そういう前提に立って家事や育児をシェアすることは、すごく良い信頼貯金への投資になって、5年後、10年後に振り返った時に、知らず知らずのうちに、信頼の貯金がすごく貯まっている状態になると思います。これは目には見えづらいですが、家庭を育むという意味で大きなメリットではないでしょうか。

ーー家庭を育むって、ハッとさせられる言葉ですね。これまでに色々な方の家事シェアの相談に乗ってきていると思いますが、成功事例を教えていただけますか?
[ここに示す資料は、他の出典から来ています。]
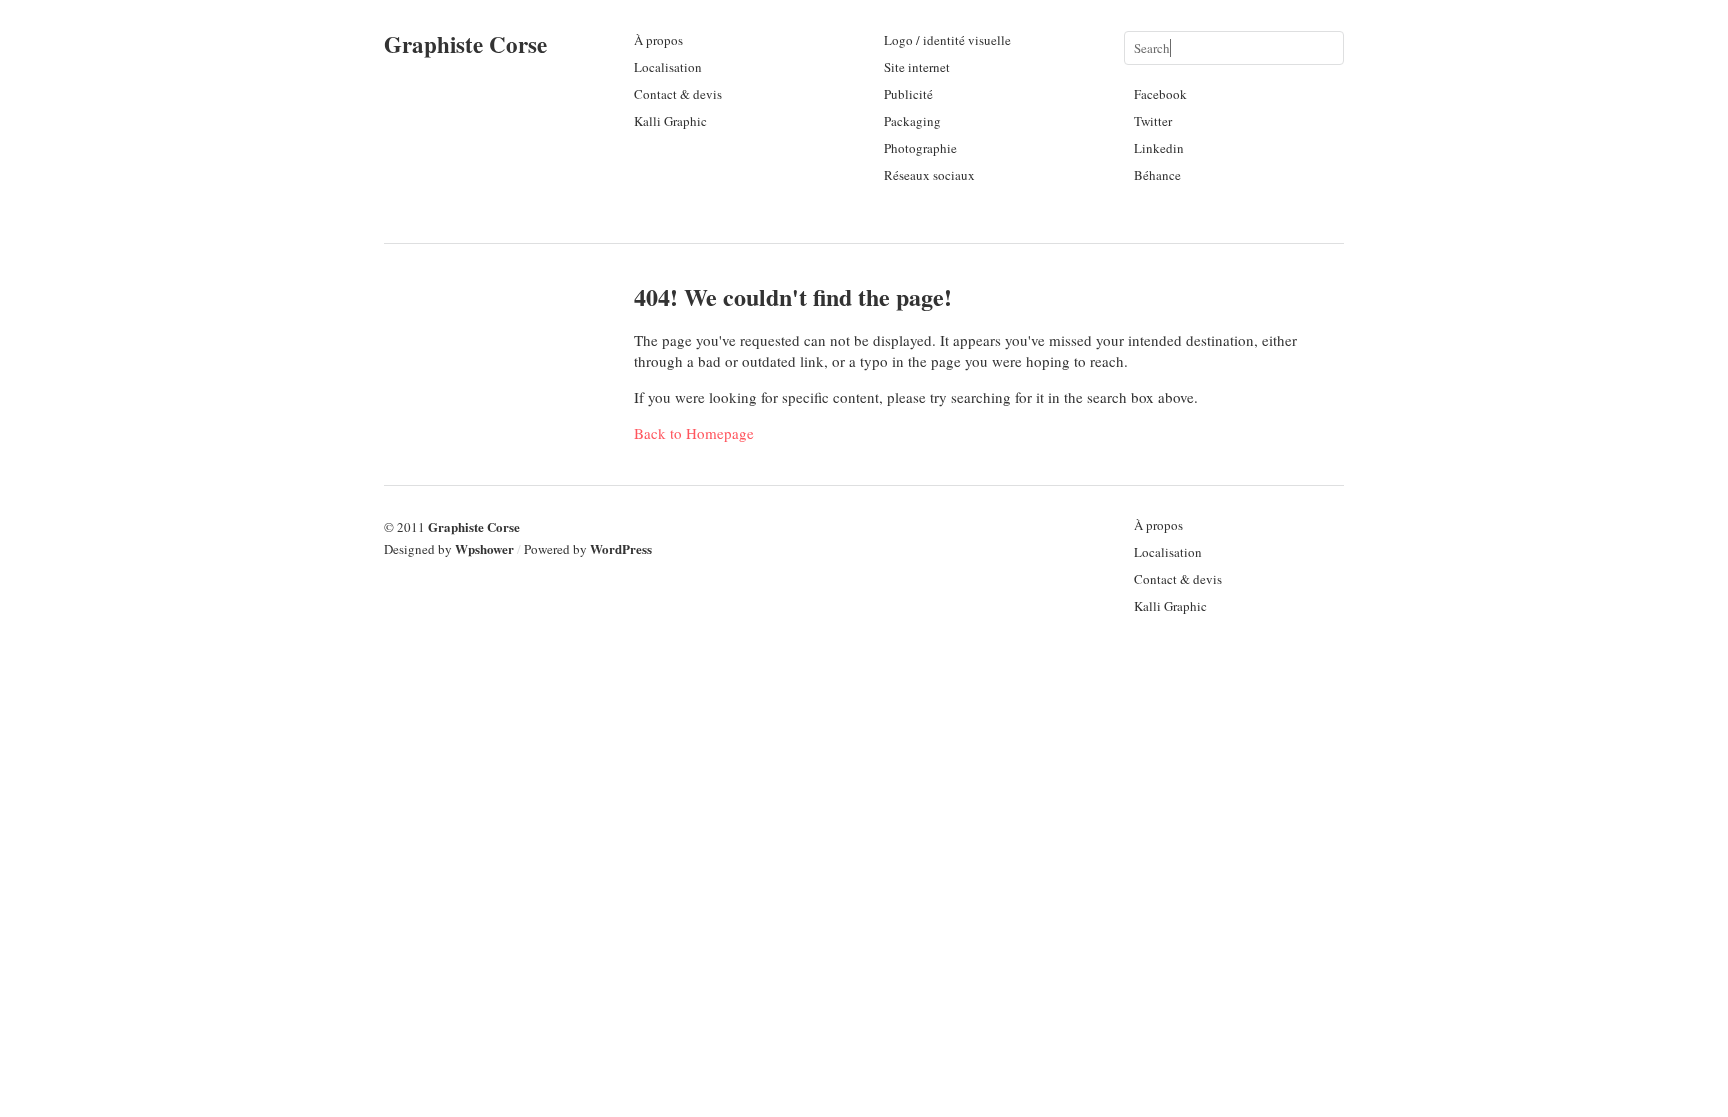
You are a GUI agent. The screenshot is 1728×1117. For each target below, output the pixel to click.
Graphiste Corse (465, 44)
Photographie (920, 148)
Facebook (1160, 94)
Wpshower (484, 548)
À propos (658, 40)
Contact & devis (678, 94)
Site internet (917, 67)
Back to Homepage (694, 433)
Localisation (668, 67)
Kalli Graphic (670, 121)
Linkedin (1159, 148)
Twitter (1153, 121)
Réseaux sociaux (929, 175)
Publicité (908, 94)
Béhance (1157, 175)
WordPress (621, 548)
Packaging (912, 121)
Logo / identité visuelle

以前ご相談に乗ったケースです。パパはどうしても同席ができないからと、ママだけの相談を受けていました。やりとりを重ねる中で、そのママ自身のアプローチの仕方が少しずつ変わっていって、少しずつ対話ができるようになっていったことがありました。

4カ月くらいのセッション期間の最後の1ヶ月半から2ヶ月くらいは、パパも一緒にセッションに参加するようになっていきました。セッションの際に、ママだけと話す時間やパパだけと話す時間も設けるんですが、その時にパパが「すごく責められている感じがしていた」と言っていました。自分も頑張っているのだけれど、ママからは「あれができてない、これができてない」ということばかりを言われていたというんです。このセッションを受けることでママの態度が変わってきて、お互いを認め合えるようになってきた気がすると言っていました

どうやって家事をやっていこうか、育児も含めてどういうふうに生活を回していこうかという話し合いをしていくなかで、ご夫婦の関係性が変わっていったっていうのはすごく印象的でしたし、家事をきっかけに変化が起こった事例のひとつかなと思います。

家事シェアの話し合いには一緒に楽しく過ごせる関係性が不可欠

ーー家事シェアについて話し合いをするうえで、パートナーにどう伝えたらいいのか分からない方もいると思います。何かアドバイスはありますか?

家事シェアの相談にいらっしゃる方にも色々な深刻度の方がいらっしゃいます。「パートナーと家庭を運営するための真面目な話し合いなんてもうできません。話し合いができるなら相談には来てません」という方もいらっしゃれば、「話はできるけれど具体的にどうすればいいかが分からない」という方もいらっしゃいます。

2人で家族会議をやるのは難しいという段階にいらっしゃる場合は、いきなり家事の話をしてもうまくいきません。そういう方にまず伝えているのは、「まずは夫婦で一緒にいて楽しい時間を増やすことから始めてください」ということです。何でもいいんです。映画を観る、お酒を飲む、ご飯を食べる、お茶をする。子ども抜きで、夫婦2人で一緒にいて楽しいと思える時間を増やすんです。結婚前にはそういう時間があったはずです。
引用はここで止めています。